Essay

Architecture Decision Memo: Unifying Vector-DB RAG and k-NN LM for a Global Policy Assistant

You are leading an architecture review for an internal “Policy & Procedures” assistant used by Legal, HR, and Finance. The assistant must (1) answer questions with citations to the exact policy passages used, (2) stay current as policies change weekly, and (3) support multi-turn chats where later turns depend on earlier answers. Your team proposes a single vector database to support both: (a) a RAG pipeline that retrieves the top-k relevant policy snippets to include in the prompt, and (b) a k-NN language modeling (k-NN LM) component that retrieves nearest-neighbor hidden-state entries to influence next-token prediction during generation.

Write a decision memo that evaluates whether using one shared vector database for both retrieval paths is a good idea.
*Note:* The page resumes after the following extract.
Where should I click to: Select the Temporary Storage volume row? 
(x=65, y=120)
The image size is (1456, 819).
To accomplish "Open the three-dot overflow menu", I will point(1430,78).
In your answer, you must:

  • Explain how text retrieval for RAG and k-NN LM differ in what they store as vectors, what the query vector represents, and what the retrieved items are used for.
  • Propose a concrete design (one shared store or two separate stores) and justify it using the grounding/citation requirement and the need for rapid updates.
  • Identify at least two failure modes that could occur if the retrieval design is wrong (e.g., correct-sounding but ungrounded answers, stale policy usage, irrelevant retrieval due to embedding mismatch), and describe how you would detect/mitigate them.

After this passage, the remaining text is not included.